## Problem requirements
Write the full listing out again, word for word, but omit the pictures.
■ ■ ■ ■ ■
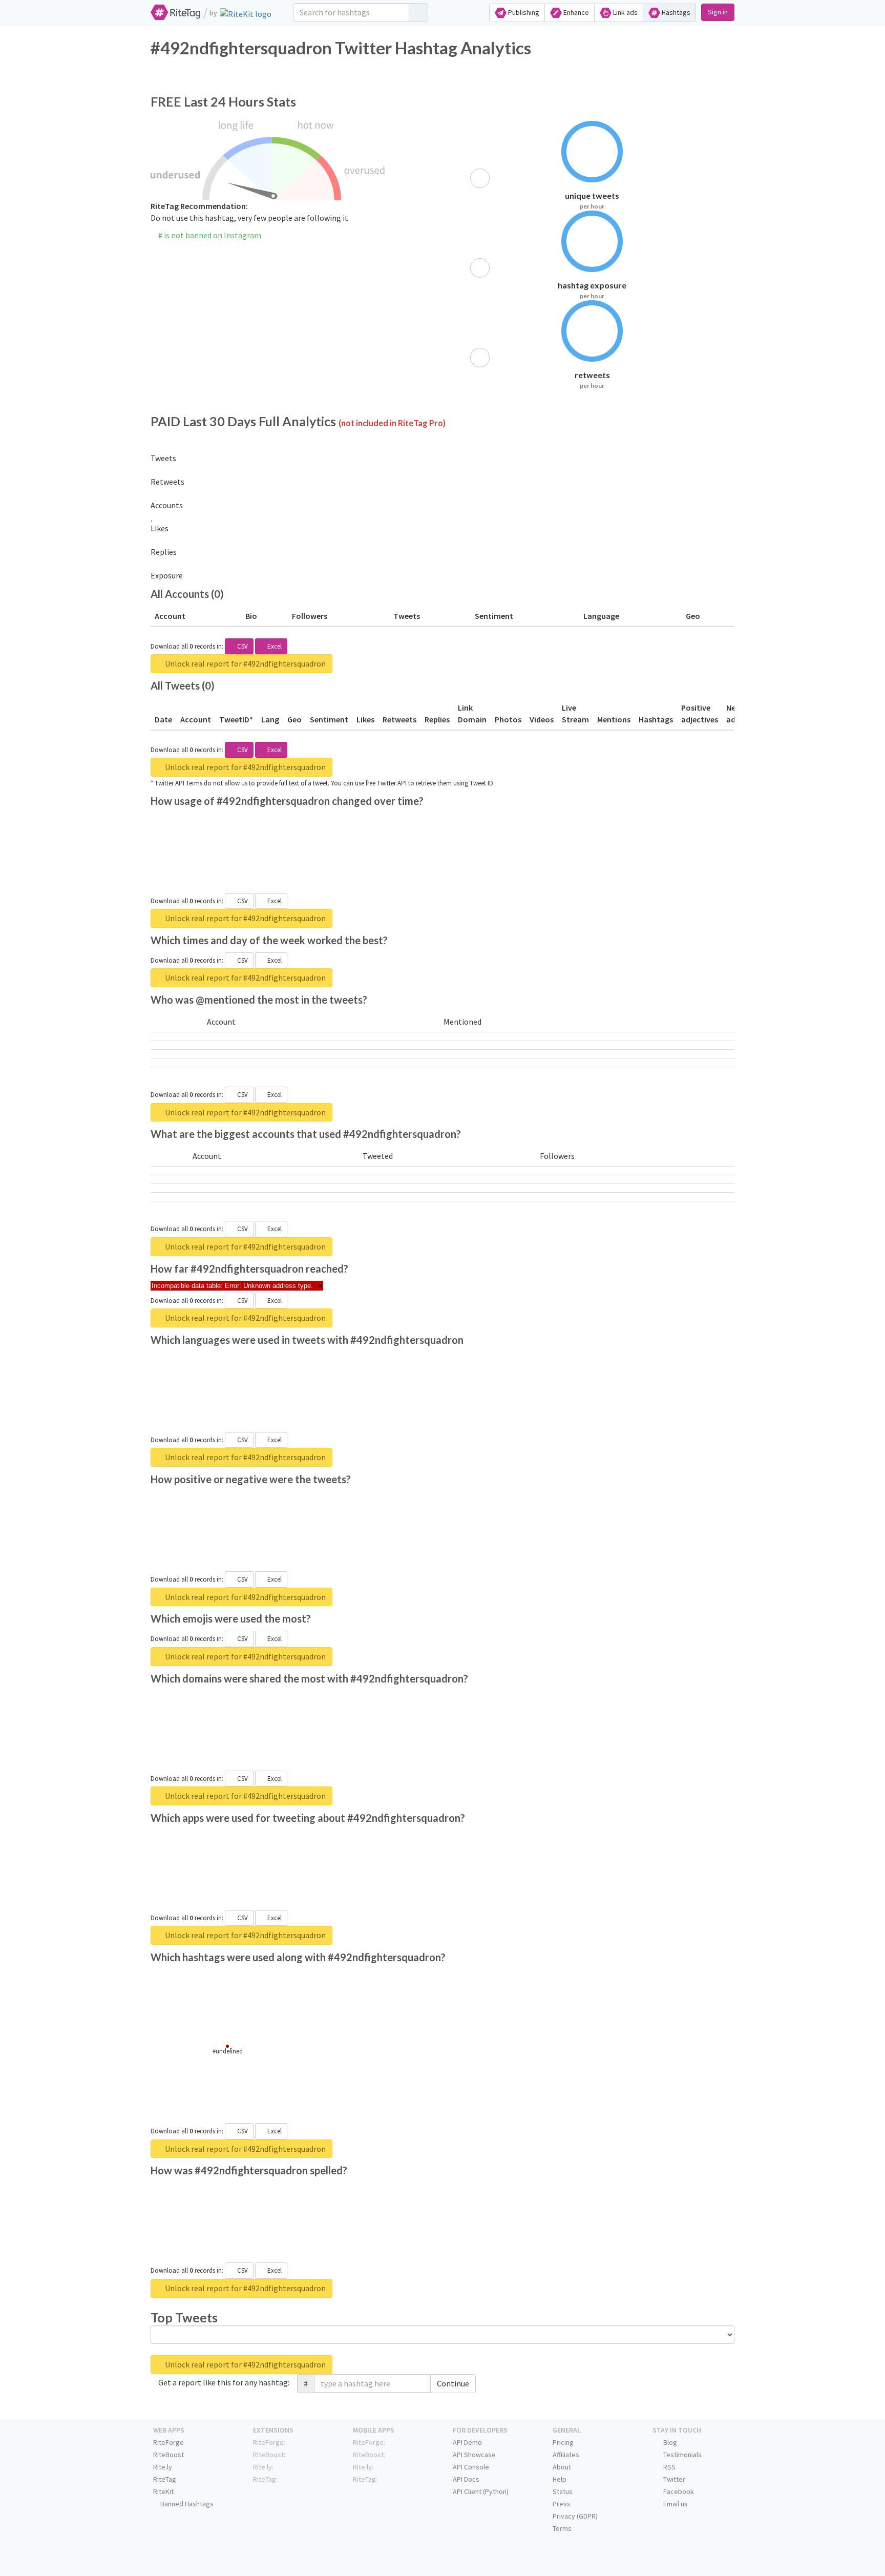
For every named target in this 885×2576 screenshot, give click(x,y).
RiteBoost (168, 2454)
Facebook (678, 2491)
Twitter (673, 2479)
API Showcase (474, 2454)
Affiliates (566, 2454)
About (562, 2466)
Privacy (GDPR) (575, 2516)
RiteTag (164, 2479)
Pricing (563, 2442)
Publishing (523, 12)
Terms (562, 2528)
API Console (471, 2466)
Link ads (625, 12)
■ ■ ■ ■ ■
## Answer section
For every named target in this 885×2576 screenshot, give click(x,y).
RiteBoost (168, 2454)
Facebook (678, 2491)
Twitter (673, 2479)
API Showcase (474, 2454)
Affiliates (566, 2454)
About (562, 2466)
Privacy (GDPR) (575, 2516)
RiteTag (164, 2479)
Pricing (563, 2442)
Publishing (523, 12)
Terms (562, 2528)
API Console (471, 2466)
Link ads (625, 12)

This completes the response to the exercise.